- **Work item**: From the records below, output exactly the lines running from the line containing "Task: Click the plus icon below Send an email" through the line containing "Task: Click the Add button", and no others.

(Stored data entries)

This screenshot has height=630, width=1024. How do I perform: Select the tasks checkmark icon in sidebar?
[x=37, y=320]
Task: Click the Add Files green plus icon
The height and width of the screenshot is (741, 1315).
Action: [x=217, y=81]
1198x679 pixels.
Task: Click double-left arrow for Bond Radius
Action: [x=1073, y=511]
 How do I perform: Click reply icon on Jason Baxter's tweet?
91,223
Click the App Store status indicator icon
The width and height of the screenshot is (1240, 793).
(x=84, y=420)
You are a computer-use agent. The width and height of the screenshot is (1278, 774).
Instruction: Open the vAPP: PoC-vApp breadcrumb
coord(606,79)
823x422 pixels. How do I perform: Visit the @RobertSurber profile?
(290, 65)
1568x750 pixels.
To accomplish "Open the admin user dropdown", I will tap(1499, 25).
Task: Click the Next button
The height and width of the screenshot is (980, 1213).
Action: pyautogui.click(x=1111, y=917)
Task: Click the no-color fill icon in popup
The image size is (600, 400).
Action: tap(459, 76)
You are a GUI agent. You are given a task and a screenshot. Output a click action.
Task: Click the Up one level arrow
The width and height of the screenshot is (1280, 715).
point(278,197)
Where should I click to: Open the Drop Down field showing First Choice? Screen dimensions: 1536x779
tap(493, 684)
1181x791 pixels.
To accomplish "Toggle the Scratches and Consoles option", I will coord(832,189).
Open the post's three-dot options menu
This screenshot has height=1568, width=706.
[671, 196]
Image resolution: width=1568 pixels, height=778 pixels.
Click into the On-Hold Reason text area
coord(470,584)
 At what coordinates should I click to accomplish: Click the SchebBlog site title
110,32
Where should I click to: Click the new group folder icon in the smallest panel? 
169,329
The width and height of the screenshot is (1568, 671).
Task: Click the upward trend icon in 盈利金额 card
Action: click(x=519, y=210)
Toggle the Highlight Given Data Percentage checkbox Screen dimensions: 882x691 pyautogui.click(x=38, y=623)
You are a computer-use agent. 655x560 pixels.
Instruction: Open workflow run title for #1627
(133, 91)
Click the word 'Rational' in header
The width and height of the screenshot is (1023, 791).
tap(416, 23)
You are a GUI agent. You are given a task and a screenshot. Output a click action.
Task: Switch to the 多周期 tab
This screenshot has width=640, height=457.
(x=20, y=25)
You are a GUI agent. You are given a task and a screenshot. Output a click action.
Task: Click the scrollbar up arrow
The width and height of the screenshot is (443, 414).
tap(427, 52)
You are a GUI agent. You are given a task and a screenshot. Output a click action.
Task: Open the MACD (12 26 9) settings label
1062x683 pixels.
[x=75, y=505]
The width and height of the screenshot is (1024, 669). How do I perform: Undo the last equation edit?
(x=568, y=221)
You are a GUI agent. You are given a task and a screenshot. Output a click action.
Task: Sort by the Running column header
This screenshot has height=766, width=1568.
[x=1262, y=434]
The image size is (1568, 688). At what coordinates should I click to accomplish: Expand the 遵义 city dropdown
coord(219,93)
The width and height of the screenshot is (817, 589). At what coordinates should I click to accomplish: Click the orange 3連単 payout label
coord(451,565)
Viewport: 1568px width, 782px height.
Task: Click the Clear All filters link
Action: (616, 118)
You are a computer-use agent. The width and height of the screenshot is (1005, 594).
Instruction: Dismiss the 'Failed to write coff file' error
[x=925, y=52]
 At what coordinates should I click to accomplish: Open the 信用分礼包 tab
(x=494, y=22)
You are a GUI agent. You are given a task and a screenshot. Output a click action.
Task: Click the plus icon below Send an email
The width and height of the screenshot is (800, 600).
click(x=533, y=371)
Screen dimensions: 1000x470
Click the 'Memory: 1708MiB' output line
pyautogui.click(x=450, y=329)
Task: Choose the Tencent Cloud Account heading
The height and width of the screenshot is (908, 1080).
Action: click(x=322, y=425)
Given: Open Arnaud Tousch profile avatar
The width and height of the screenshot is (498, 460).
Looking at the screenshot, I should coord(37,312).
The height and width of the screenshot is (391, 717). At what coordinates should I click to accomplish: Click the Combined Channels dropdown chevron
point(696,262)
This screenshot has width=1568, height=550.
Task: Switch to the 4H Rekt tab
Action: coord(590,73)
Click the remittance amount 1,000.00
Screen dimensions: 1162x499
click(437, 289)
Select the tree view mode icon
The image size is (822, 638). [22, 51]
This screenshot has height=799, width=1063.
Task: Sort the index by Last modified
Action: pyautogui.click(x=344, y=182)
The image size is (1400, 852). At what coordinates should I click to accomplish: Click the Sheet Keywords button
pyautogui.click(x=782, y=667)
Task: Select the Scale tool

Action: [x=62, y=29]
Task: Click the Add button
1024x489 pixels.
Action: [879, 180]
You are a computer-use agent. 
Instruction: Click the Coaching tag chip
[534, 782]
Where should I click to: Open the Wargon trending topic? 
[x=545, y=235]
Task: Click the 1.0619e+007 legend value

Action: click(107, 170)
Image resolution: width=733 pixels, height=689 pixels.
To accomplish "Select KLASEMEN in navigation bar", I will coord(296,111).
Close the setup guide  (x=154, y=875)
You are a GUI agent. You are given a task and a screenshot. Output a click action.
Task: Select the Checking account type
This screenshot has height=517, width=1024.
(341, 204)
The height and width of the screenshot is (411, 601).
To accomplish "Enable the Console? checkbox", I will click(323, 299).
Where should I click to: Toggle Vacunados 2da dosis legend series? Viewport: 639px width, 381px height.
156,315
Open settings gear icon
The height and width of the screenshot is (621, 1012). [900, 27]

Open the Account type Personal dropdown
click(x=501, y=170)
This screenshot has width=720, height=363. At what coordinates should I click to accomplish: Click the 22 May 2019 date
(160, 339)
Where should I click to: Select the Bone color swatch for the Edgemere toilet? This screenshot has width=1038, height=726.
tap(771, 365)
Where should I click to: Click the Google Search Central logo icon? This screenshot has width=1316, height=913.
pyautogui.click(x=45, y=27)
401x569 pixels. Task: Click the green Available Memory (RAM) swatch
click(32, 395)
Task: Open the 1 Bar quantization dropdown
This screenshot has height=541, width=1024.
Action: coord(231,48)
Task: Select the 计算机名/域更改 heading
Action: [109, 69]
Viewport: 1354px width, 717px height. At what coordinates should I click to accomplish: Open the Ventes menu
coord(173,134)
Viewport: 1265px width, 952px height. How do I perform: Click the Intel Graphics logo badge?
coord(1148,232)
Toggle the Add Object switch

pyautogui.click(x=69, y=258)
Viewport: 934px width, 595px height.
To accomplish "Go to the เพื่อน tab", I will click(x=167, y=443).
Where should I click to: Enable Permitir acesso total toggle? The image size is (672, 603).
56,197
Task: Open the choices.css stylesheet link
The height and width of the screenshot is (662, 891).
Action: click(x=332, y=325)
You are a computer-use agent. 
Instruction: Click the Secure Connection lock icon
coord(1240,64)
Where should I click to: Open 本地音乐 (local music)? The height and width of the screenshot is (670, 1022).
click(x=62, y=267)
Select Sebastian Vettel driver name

- **The completed task**:
Task: Click the plus icon below Send an email
The width and height of the screenshot is (800, 600).
click(x=533, y=371)
Screen dimensions: 1000x470
Click the 'Memory: 1708MiB' output line
pyautogui.click(x=450, y=329)
Task: Choose the Tencent Cloud Account heading
The height and width of the screenshot is (908, 1080).
Action: click(x=322, y=425)
Given: Open Arnaud Tousch profile avatar
The width and height of the screenshot is (498, 460).
Looking at the screenshot, I should coord(37,312).
The height and width of the screenshot is (391, 717). At what coordinates should I click to accomplish: Click the Combined Channels dropdown chevron
point(696,262)
This screenshot has width=1568, height=550.
Task: Switch to the 4H Rekt tab
Action: coord(590,73)
Click the remittance amount 1,000.00
Screen dimensions: 1162x499
click(437, 289)
Select the tree view mode icon
The image size is (822, 638). [22, 51]
This screenshot has height=799, width=1063.
Task: Sort the index by Last modified
Action: pyautogui.click(x=344, y=182)
The image size is (1400, 852). At what coordinates should I click to accomplish: Click the Sheet Keywords button
pyautogui.click(x=782, y=667)
Task: Select the Scale tool

Action: [x=62, y=29]
Task: Click the Add button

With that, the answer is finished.